** Work instruction A **
Which conditions does the propoxyphene text say increased electrical activity of the heart has been shown to be linked to? List them all.
** Work instruction B **
Using the propoxyphene text, answer each question on its own line, marked (i), (ii), (iii):
(i) In what year did the FDA first approve propoxyphene?
(ii) What percentage of deaths linked to propoxyphene involved using it in combination with other drugs and alcohol?
(iii) For patients with what kind of impairment has propoxyphene been shown to be more dangerous?
** Work instruction C **
In the propoxyphene text, take the passage between "First approved by" and "in some form.", inclusive, and write it out with "acetaminophen" switched to "paracetamol".

** Source text **

****

First approved by the FDA in 1957, propoxyphene is an opioid used to relieve mild to moderate pain. The terms “Darvon” and “Darvocet” are two of the primary trade names through which propoxyphene is sold. “Darvon” denotes the use of propoxyphene in its singular form while “Darvocet” is a combination of propoxyphene and acetaminophen, its combination form.
Due to its linkages to abnormal heart electrical activity, abnormal heart rhythm ,ventricular fibrillation (heart attack), and brain damage due to lack of oxygen, propoxyphene was withdrawn by the European Medicines Agency (EMEA) in January of 2009 and, in June of 2009, the FDA issued a black box warning for propoxyphene, alerting patients and health care professionals to the risk of a fatal overdose. As of 2010, over 10 million Americans have been prescribed propoxyphene in some form.
< As of November of 2010, propoxyphene has been shown to cause significant increases in the electrical activity of the heart, which has been shown to be linked to respiratory failure, circulatory failure, brain damage, and heart attack (sometimes leading to death). When compared with other opioids (drugs used to relieve pain), propoxyphene drugs have been shown to be twice as fatal, with 92% of deaths linked to using propoxyphene in combination with other drugs and alcohol. There has been a proven link between propoxyphene’s effect on heart electrical activity and increased risk of heart attack.
Additionally, its link to respiratory problems may cause temporary oxygen starvation to the brain, which may lead to permanent brain damage. Propoxyphene has also been shown to be more dangerous for patients with impaired kidneys. Notably, the ill effects of propoxyphene have not been shown to be cumulative.

****

** Stored data **
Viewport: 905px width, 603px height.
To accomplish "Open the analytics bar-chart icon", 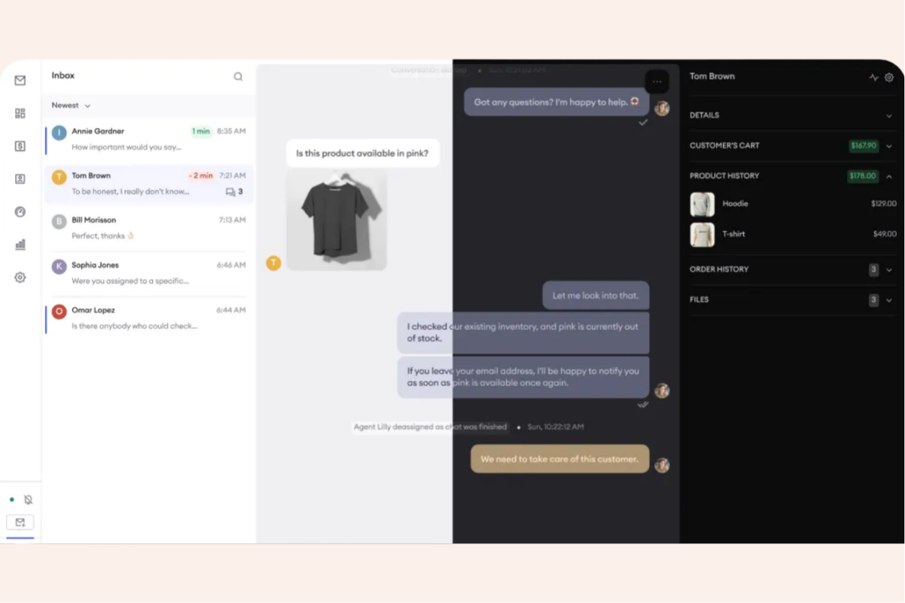I will [x=20, y=244].
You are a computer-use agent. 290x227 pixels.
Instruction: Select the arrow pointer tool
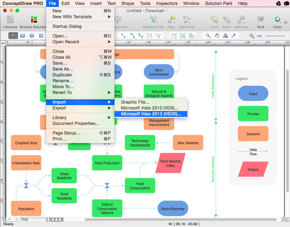point(13,35)
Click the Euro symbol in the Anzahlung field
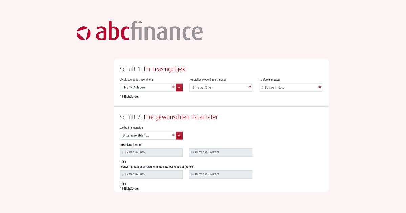This screenshot has height=213, width=406. tap(122, 152)
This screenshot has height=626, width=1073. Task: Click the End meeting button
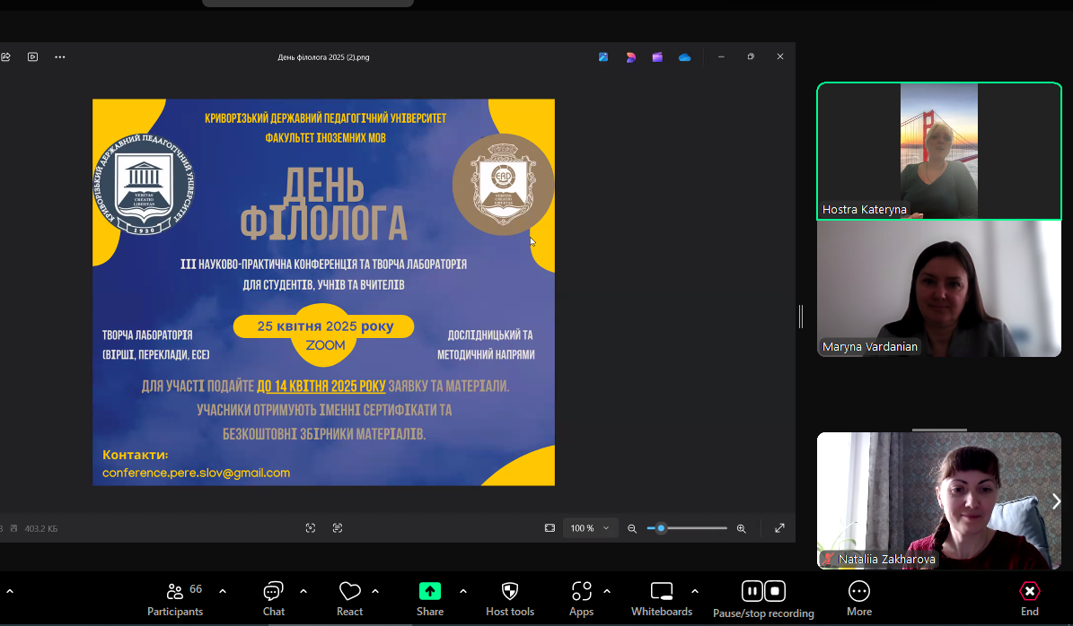tap(1030, 598)
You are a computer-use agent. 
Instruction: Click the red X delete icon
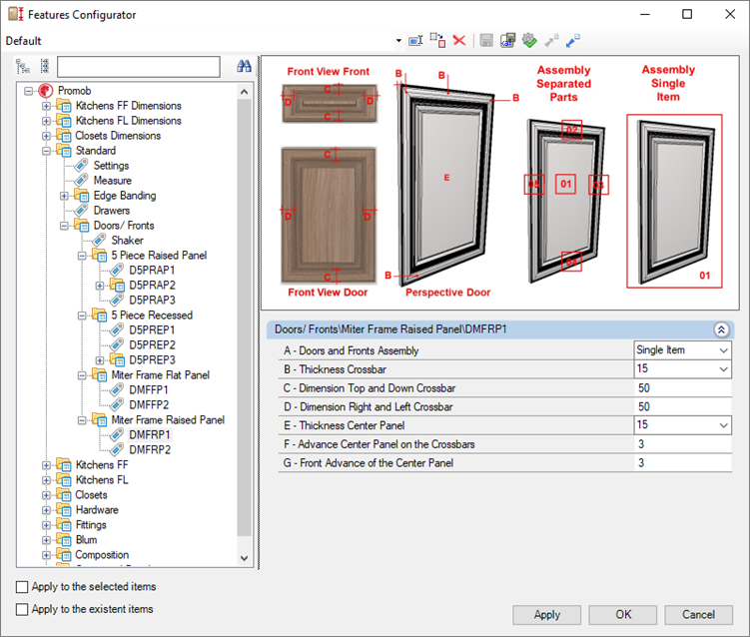pyautogui.click(x=459, y=41)
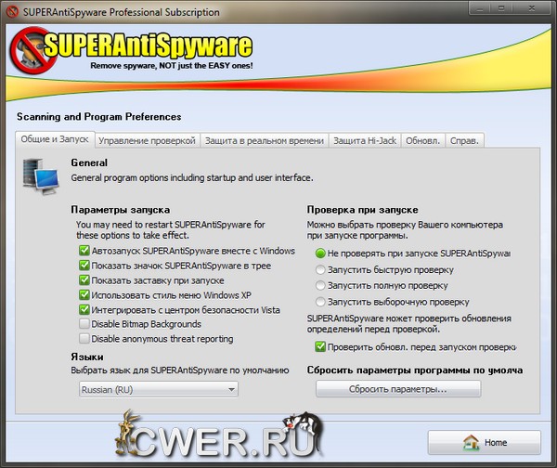Viewport: 557px width, 468px height.
Task: Enable Disable anonymous threat reporting option
Action: click(85, 339)
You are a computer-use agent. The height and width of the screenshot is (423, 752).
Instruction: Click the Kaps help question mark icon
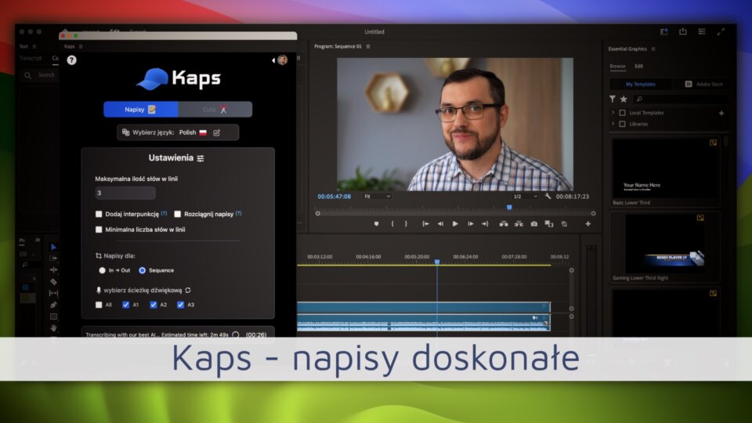[71, 60]
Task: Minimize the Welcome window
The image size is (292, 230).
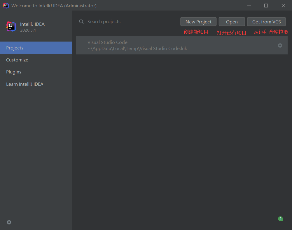Action: tap(249, 6)
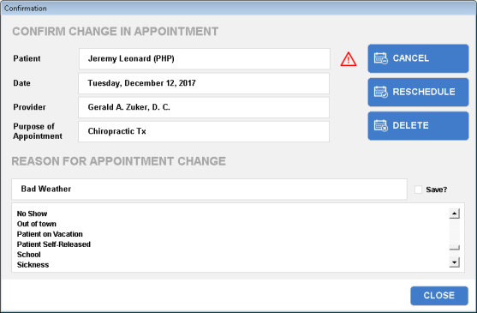
Task: Choose Sickness from reasons list
Action: (33, 265)
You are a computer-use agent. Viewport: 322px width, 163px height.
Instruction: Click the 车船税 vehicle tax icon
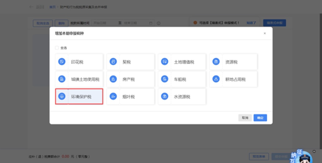point(165,79)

****

** Solution A **
Respiratory failure
Circulatory failure
Brain damage
Heart attack (sometimes leading to death)

** Solution B **
(i) 1957
(ii) 92%
(iii) Impaired kidneys

** Solution C **
First approved by the FDA in 1957, propoxyphene is an opioid used to relieve mild to moderate pain. The terms “Darvon” and “Darvocet” are two of the primary trade names through which propoxyphene is sold. “Darvon” denotes the use of propoxyphene in its singular form while “Darvocet” is a combination of propoxyphene and paracetamol, its combination form.
Due to its linkages to abnormal heart electrical activity, abnormal heart rhythm ,ventricular fibrillation (heart attack), and brain damage due to lack of oxygen, propoxyphene was withdrawn by the European Medicines Agency (EMEA) in January of 2009 and, in June of 2009, the FDA issued a black box warning for propoxyphene, alerting patients and health care professionals to the risk of a fatal overdose. As of 2010, over 10 million Americans have been prescribed propoxyphene in some form.